While The Messenger’s bright light winked out in a flash and other more established digital media companies are getting put on life support, there is a cohort of digital media start-ups that are rising to the challenge, reported The New York Times. Puck, Punchbowl News, The Ankler and Semafor have taken a more conservative approach to growth, which has helped them remain stable in a tumultuous time for the media industry.

AP breaks into commerce in new Taboola deal: 

The Associated Press is launching AP Buyline, its e-commerce brand that’s being powered by Taboola, according to Axios. Debuting next week, the site will start with recommendations in the personal finance category and will later expand into shopping categories like home products, beauty and fashion in April.

Billionaires buying media outlets isn’t a U.S.-only trend: 

French billionaire Bernard Arnault, who is the CEO of the champagne and luxury goods company LVMH, is working to build out his media empire. According to a report by The Wall Street Journal, Arnault is in talks to acquire French magazine, Paris Match, for the equivalent of $109 million.
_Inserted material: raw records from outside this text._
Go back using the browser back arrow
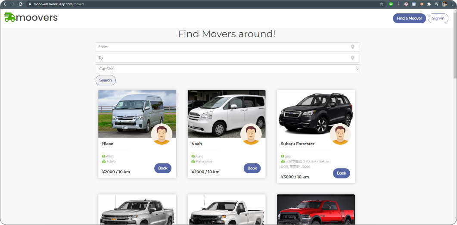The width and height of the screenshot is (457, 225). 5,4
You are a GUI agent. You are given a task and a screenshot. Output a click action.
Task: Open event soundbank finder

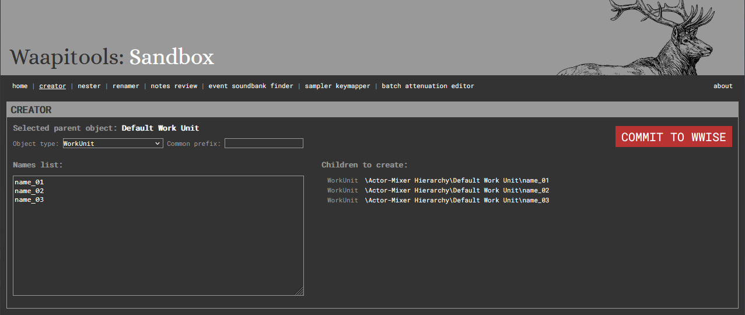[x=251, y=86]
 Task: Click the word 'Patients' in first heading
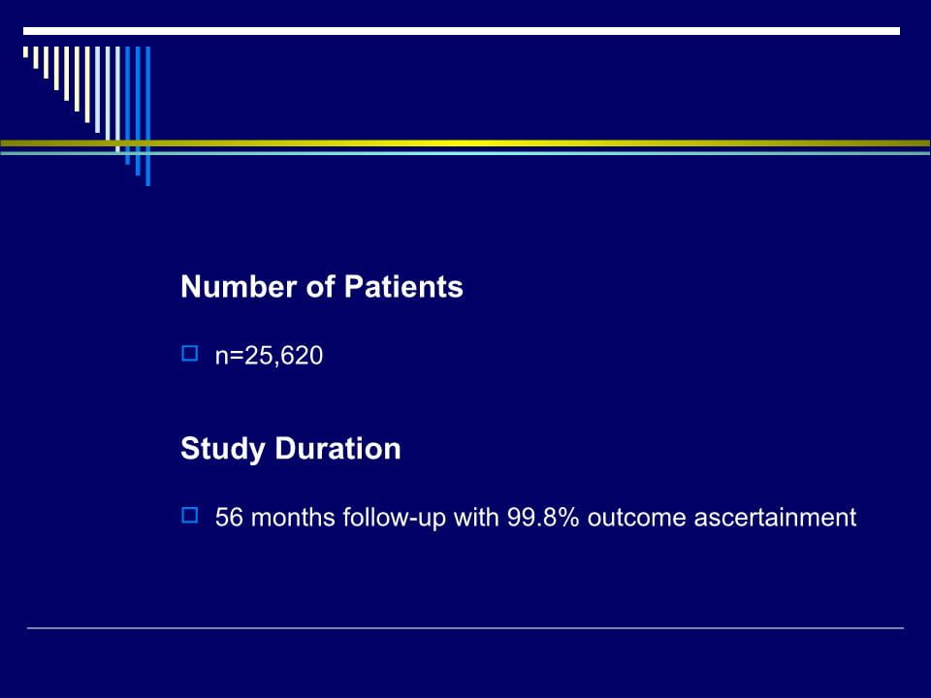click(x=403, y=287)
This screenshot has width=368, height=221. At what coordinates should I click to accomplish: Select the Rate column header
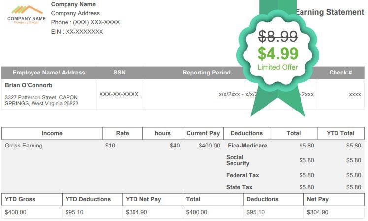point(123,133)
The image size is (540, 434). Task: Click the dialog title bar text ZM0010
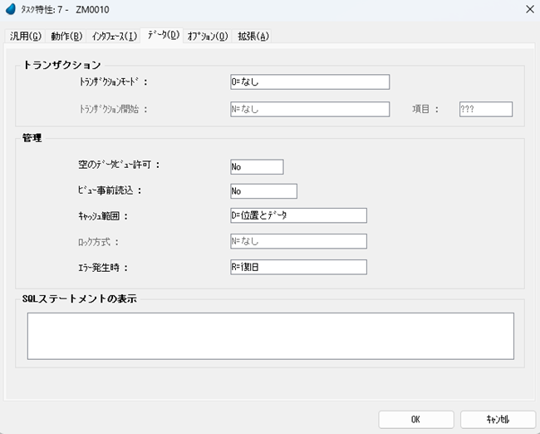(92, 10)
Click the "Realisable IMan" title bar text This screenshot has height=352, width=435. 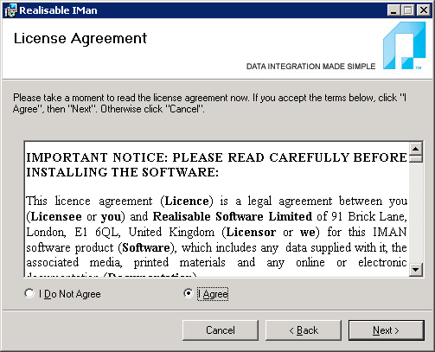[x=58, y=10]
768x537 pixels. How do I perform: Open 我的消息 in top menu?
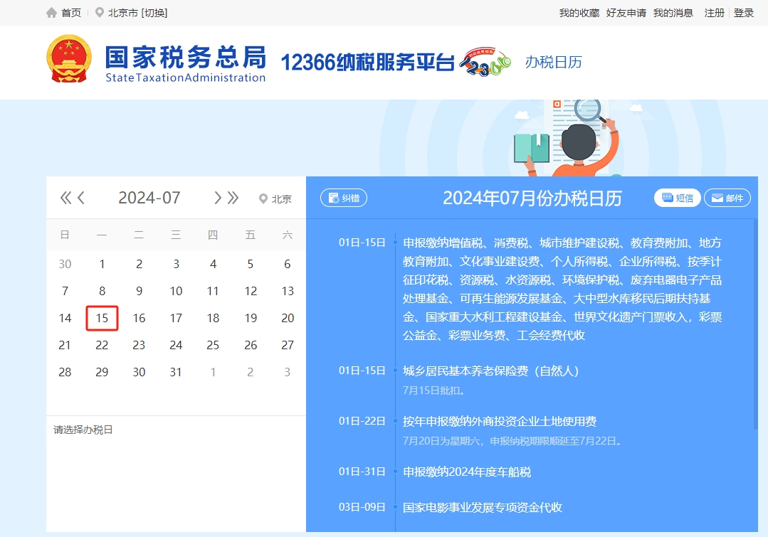673,13
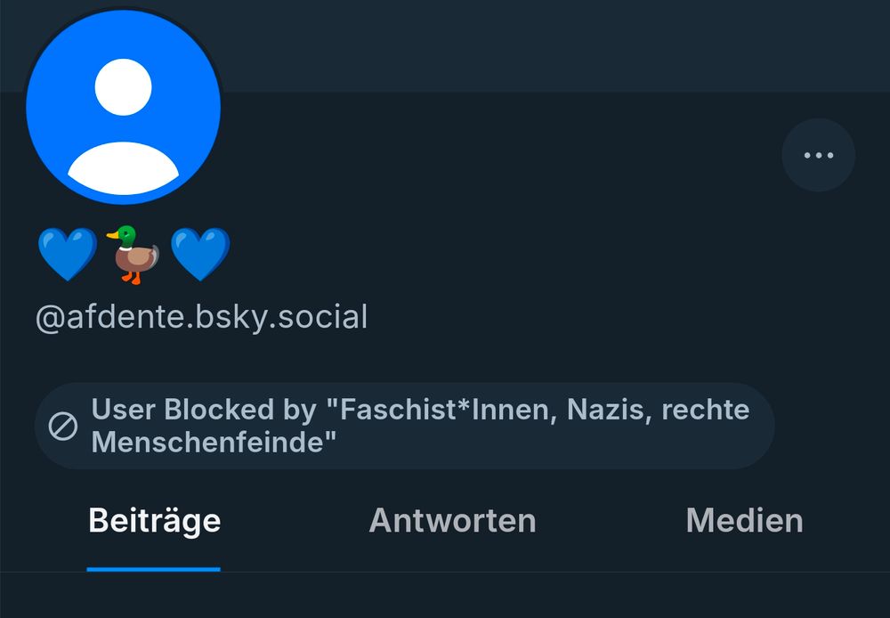Screen dimensions: 890x618
Task: Open the Medien tab
Action: (743, 520)
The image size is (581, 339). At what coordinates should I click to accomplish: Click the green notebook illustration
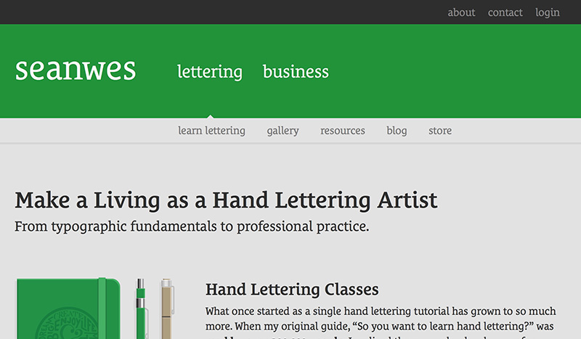click(68, 309)

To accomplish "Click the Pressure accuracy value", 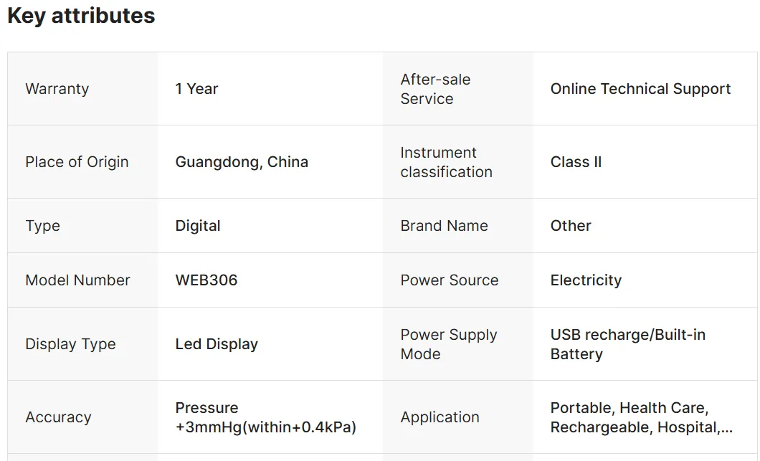I will click(x=265, y=417).
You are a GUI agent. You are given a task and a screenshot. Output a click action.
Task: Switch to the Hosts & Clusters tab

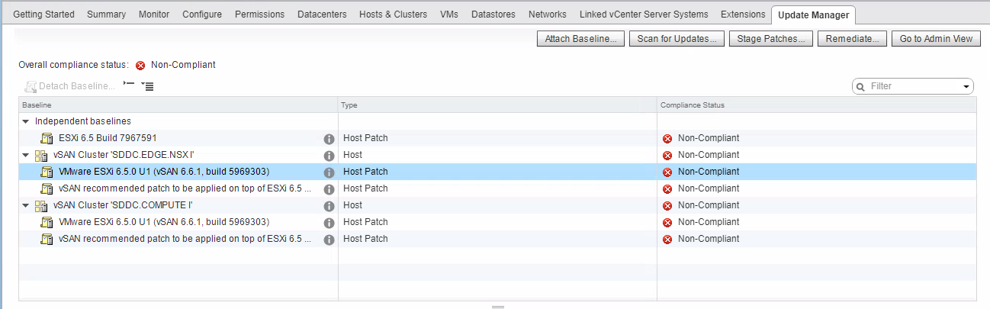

He already oversees a French financial publication, a daily newspaper and a classical radio station. 

Revenue was flat for Condé Nast in 2023, but revenue goals were still missed: 

According to Axios, Condé Nast missed its revenue goals in 2023, despite overall revenue remaining flat year over year. But a couple of bright spots stood out, including a 7% year over year increase in consumer revenue, a 19% year over year increase in events revenue and a 39% year over year increase in e-commerce revenue.